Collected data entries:
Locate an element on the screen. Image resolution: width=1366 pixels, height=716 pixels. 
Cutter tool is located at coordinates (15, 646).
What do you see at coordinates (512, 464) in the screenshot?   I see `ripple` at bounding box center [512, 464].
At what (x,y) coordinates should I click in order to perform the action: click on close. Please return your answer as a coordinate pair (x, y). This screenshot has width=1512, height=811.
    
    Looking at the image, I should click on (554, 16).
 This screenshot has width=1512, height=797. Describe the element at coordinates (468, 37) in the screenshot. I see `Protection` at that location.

> **To do**: Quote the records word for word, starting from their first line and ending with the line that contains "What do you", including both of those lines.

> **Solution to the problem**:
Locate an element on the screen. Image resolution: width=1366 pixels, height=716 pixels. 
Cutter tool is located at coordinates (15, 646).
What do you see at coordinates (512, 464) in the screenshot?   I see `ripple` at bounding box center [512, 464].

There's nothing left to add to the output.